A inflamação é uma resposta natural do organismo, fundamental para combater infecções e reparar lesões. No entanto, quando se prolonga e se torna crônica, essa mesma defesa passa a agir contra o próprio corpo, comprometendo silenciosamente vasos, órgãos e tecidos por anos sem causar sintomas evidentes. Compreender a diferença entre a inflamação aguda e a crônica é essencial para identificá-la precocemente e adotar medidas que protejam a saúde a longo prazo.
O que diferencia a inflamação aguda da crônica?

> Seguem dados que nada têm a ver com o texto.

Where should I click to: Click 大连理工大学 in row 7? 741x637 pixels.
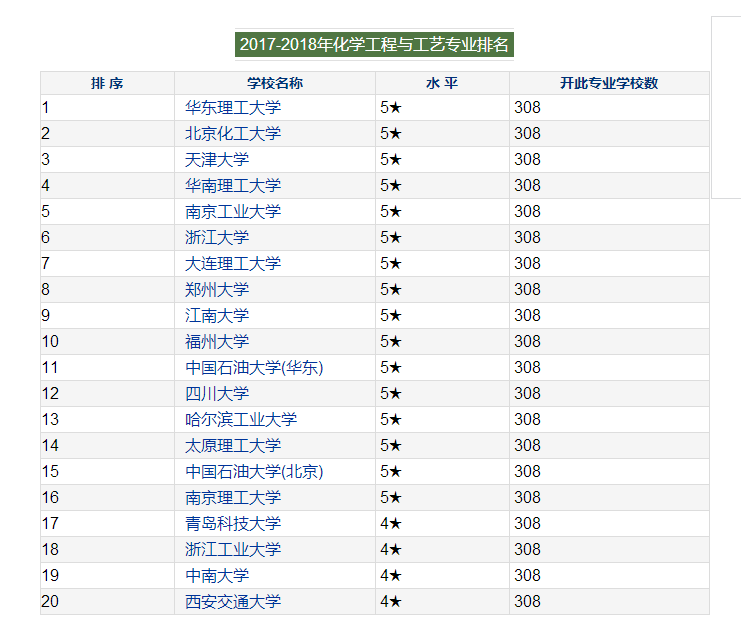233,263
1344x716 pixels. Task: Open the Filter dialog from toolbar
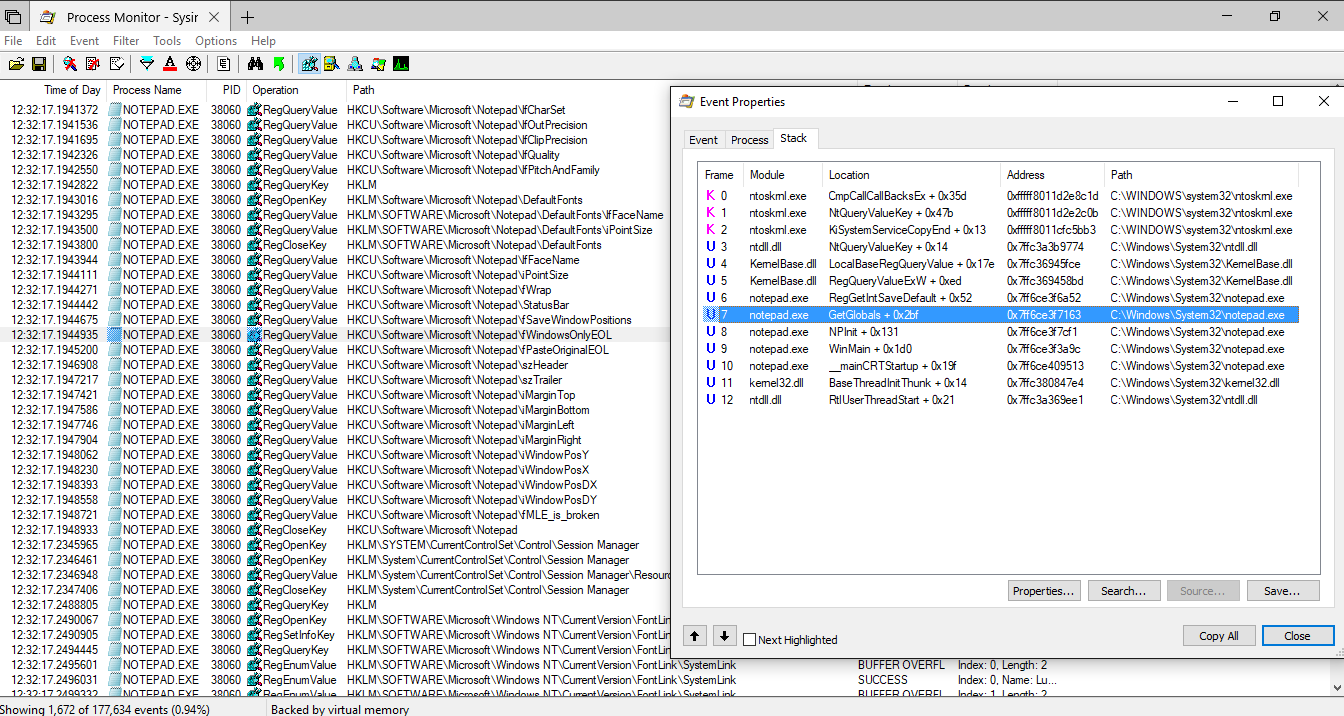click(x=149, y=63)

A inflamação aguda é uma reação rápida e localizada, com início e fim bem definidos, marcada pelos sinais clássicos como dor, vermelhidão, calor, inchaço e perda de função. Ela costuma durar horas ou dias e desaparece assim que o agente agressor é eliminado.
Já a inflamação crônica é discreta, sistêmica e persistente, podendo se estender por meses ou anos sem manifestar sintomas claros. Em vez de neutrófilos, predominam linfócitos e macrófagos, que provocam destruição tecidual, fibrose e proliferação anormal de vasos sanguíneos no local afetado.
Como a inflamação crônica afeta os órgãos?
Mesmo sem dor ou febre, a inflamação de baixo grau atua continuamente sobre os tecidos e está associada ao surgimento e à progressão de diversas doenças graves. Esse processo prejudica órgãos vitais e pode permanecer ativo por anos antes de gerar uma queixa clínica.

Quais marcadores laboratoriais identificam a inflamação crônica?
Como a inflamação crônica raramente causa sintomas claros, exames de sangue específicos são essenciais para detectá-la. Esses marcadores ajudam o médico a confirmar a presença do processo inflamatório e a monitorar a resposta ao tratamento.
Os principais exames incluem a proteína C reativa ultrassensível (PCR-us), que detecta inflamação de baixo grau e avalia risco cardiovascular, a velocidade de hemossedimentação (VHS), a ferritina, o fibrinogênio e citocinas como interleucina-6 e TNF-alfa. A homocisteína também pode estar elevada e indicar inflamação vascular associada à aterosclerose.
O que diz a ciência sobre a inflamação crônica e doenças graves?
A literatura médica internacional reconhece a inflamação crônica como um dos principais fatores envolvidos no desenvolvimento das doenças mais letais do mundo moderno. Identificar e tratar precocemente esse estado é considerado uma das estratégias mais eficazes para reduzir mortalidade e ampliar a expectativa de vida.
Segundo o artigo Chronic inflammation in the etiology of disease across the life span, publicado na revista científica Nature Medicine, a inflamação crônica sistêmica está diretamente associada ao aumento de doenças cardiovasculares, câncer, diabetes, doença renal crônica, esteatose hepática e distúrbios neurodegenerativos, sendo considerada uma das principais causas de incapacidade e morte em todo o mundo.

O que a alimentação pode fazer para reduzi-la?
A dieta é uma das ferramentas mais poderosas para modular a resposta inflamatória do organismo. Combinar alimentos com efeito anti-inflamatório e eliminar gatilhos pró-inflamatórios contribui para reduzir marcadores como PCR e interleucina-6, conforme demonstrado em estudos clínicos com a dieta mediterrânea.
- Aumentar o consumo de peixes ricos em ômega-3, como salmão, sardinha e atum;
- Incluir frutas vermelhas, vegetais folhosos e crucíferos diariamente;
- Priorizar azeite de oliva extravirgem como principal fonte de gordura;
- Consumir oleaginosas, sementes e leguminosas com regularidade;
- Reduzir açúcar, farinhas refinadas, frituras e ultraprocessados;
- Controlar o consumo de carnes vermelhas e embutidos;
- Manter boa hidratação e incluir chás como o verde e o de cúrcuma.
Diante de cansaço persistente, dores difusas, ganho de peso sem causa aparente ou exames laboratoriais alterados, é fundamental procurar um médico para avaliação individualizada, dosagem de marcadores inflamatórios e definição de uma estratégia de tratamento adequada para cada caso.
Este conteúdo é meramente informativo e não substitui a avaliação, o diagnóstico ou o tratamento de um médico.